In the past day I occasionally get re-directed to a site copy-book.com. Also I seem to get caught in some strange loop with firefox going between google.com and google.co.uk.

I'm running ff 3.0.3. I have no-script running on a whitelist basis and iptables is also doing whitelisting. I've cleared cache and cookies so feel pretty safe.

Read in a corner of the internet it might be a DNS re-direct. I have no idea what this is, or how to deal with it. Any help?

Thx in advance.

Check /etc/resolv.conf, it should have the DNS addresses provided by your ISP. It should look something like this:

domain aplus
search aplus
nameserver 64.59.168.13
nameserver 64.59.168.15

In the above example the domain and search are my local network. If you don't have a network setup, the only thing in the file should be the nameserver entries.

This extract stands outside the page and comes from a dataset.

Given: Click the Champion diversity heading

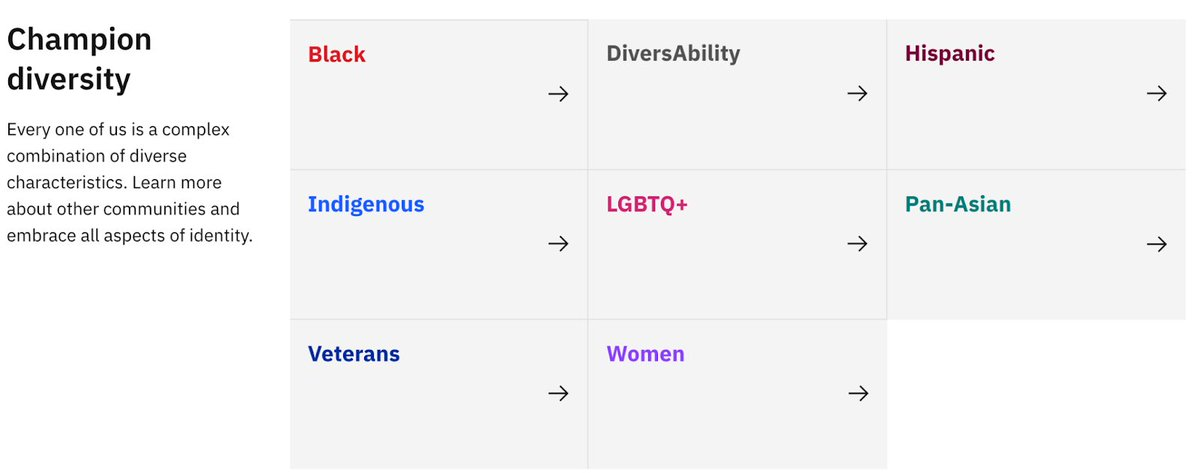Looking at the screenshot, I should 80,59.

To check /etc/resolv.conf Go to Places-->Home Folder-->Files System-->etc-->reslov.conf.

Jim

DNS is like a phone book, but instead of mapping names to phone numbers, it maps domain names to IP addresses. Like cariboo907 already mentioned, check your /etc/resolv.conf. However, if it seems OK, check your router's DNS configuration. It may of been compromised in a password guessing attack and be forwarding your DNS requests to malicious DNS servers that are redirecting requests to Google to it's malicious web servers.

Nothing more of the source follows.